A few weeks later when it was announced, the war was officially over, I heard the last cheer.


hiroshimabombed.jpg (45705 bytes)The last cheer was somewhat anti-climatic because we knew the Japs were negotiating (something they vowed never to do) and the force was still seeing sporadic kamikaze attacks that would continue another day or two.
Now we were waiting for the announcement which would bring the longest and loudest cheer of all, “we’re going home.” It wasn’t to be for a while longer and nobody could say how much longer. When the word finally came it wasn’t an announcement but rather it filtered down piecemeal

Picture: Hiroshima Japan, ground zero of first use of Atomic bomb  R.Young, USNR,  Oct 1945

 


Myself and none of my close friends had any interest whatsoever in going to Japan, we had seen the Mt. Fujiyama snow cap from far out at sea and that was enough for us. But since we had been at sea seventy eight days and were not going home we might as well go ashore.
There are many stories to be told about Yorktown’s stay in Tokyo Bay immediately after the war, but this one comes to mind often. Armstrong, Murphy and I slipped away from the 20 man group we were assigned to for our “liberty” in the rubble and debris of what had been Tokyo. We didn’t know or care what the officer in charge deemed of interest, we were looking for the geishas we had heard and read about
 

Although much of the city was destroyed, the streets had been cleared and streetcars were running. We stopped one of them and were surprised to see all the Japs getting off. After we were seated they all got back on. I have often wondered why they did this, we surely didn’t look threatening. I have come to the conclusion they wanted to avoid being told to give up their seat and worry about losing face. If this was the case, they needn’t have feared, we would have never done this. It was obvious they had suffered more than our people back home could have imagined. The last thing we wanted to do was cause any more hardship for them. We traveled to what must have been the end of the line and started walking around until we got lost. We never did find any geishas. I don’t know what we would have done if we had.

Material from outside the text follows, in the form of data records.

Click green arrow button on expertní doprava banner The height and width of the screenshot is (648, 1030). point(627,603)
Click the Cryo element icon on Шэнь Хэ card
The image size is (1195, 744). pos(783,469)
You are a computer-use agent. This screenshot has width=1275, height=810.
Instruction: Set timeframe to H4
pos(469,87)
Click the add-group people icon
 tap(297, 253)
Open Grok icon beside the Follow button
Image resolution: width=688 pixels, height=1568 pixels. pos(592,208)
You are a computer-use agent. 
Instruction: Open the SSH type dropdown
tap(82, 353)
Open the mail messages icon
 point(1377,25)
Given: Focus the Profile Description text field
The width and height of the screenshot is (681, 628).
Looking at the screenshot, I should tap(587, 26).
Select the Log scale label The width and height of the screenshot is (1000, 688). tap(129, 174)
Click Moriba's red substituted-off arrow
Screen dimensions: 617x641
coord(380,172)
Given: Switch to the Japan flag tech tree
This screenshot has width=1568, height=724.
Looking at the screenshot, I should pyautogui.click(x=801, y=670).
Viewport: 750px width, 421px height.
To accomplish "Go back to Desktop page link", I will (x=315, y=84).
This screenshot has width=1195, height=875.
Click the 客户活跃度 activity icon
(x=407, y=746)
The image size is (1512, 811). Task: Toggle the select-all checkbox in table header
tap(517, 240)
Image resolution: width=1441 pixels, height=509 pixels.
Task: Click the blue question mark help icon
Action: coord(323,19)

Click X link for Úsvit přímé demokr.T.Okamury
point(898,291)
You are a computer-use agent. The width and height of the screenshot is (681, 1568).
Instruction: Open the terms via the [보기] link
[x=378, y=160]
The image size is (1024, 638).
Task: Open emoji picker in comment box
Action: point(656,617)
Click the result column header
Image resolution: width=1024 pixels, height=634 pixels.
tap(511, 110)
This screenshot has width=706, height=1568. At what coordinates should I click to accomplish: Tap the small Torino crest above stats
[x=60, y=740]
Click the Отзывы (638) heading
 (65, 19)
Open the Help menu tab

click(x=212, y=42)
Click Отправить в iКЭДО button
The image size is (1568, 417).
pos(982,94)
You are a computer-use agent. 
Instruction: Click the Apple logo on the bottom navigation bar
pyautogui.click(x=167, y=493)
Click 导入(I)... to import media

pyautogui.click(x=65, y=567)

We brought a Japanese cop over to the side of the street and tried to get directions to the dock area. He didn’t understand a word of English and we soon drew a crowd. We three Yorktown sailors were the only non- Japanese in sight. I got a little concerned because some of the Japs still in army uniform looked very unhappy about us being there. We were unarmed, wearing only guard belts and canteens besides our white uniforms. Finally, a Jap who spoke a little English came forth and offered to direct us to the docks.


After missing the 5 PM departure time and the LCM’s, we found our way to a train station. A marine MP there told us there was a train leaving shortly for Yokosuka and we could get on it.  Seeing two blond headed women and an older Caucasian man we asked if they were USO women. No, he said, “they are White Russians.”  Getting on the train together with the girls and the older man, who was their father, it turned out they were very friendly. Speaking in fairly good English, they told us they were Japanese citizens having been born and raised there. Their father had immigrated to Japan after the Russian revolution. Together with the rest of their family they were interned by the Japs when Russia entered the war against them.


As with every other public conveyance we saw in Japan the train was very crowded. While standing in the aisle talking to them, some kid kept tapping me on the shoulder. When I turned to face him he said, “my father US Marine”.  He was about 14 years old and taller than his companions who I took for students. I thought how could this be. His features were somewhat Caucasian and he seemed very proud of his heritage especially under those circumstances. I sensed his friends wanted to see if I would accept him as a compatriot, (partial at least), and because he could speak a little English I treated him as such just in case he maybe telling the truth.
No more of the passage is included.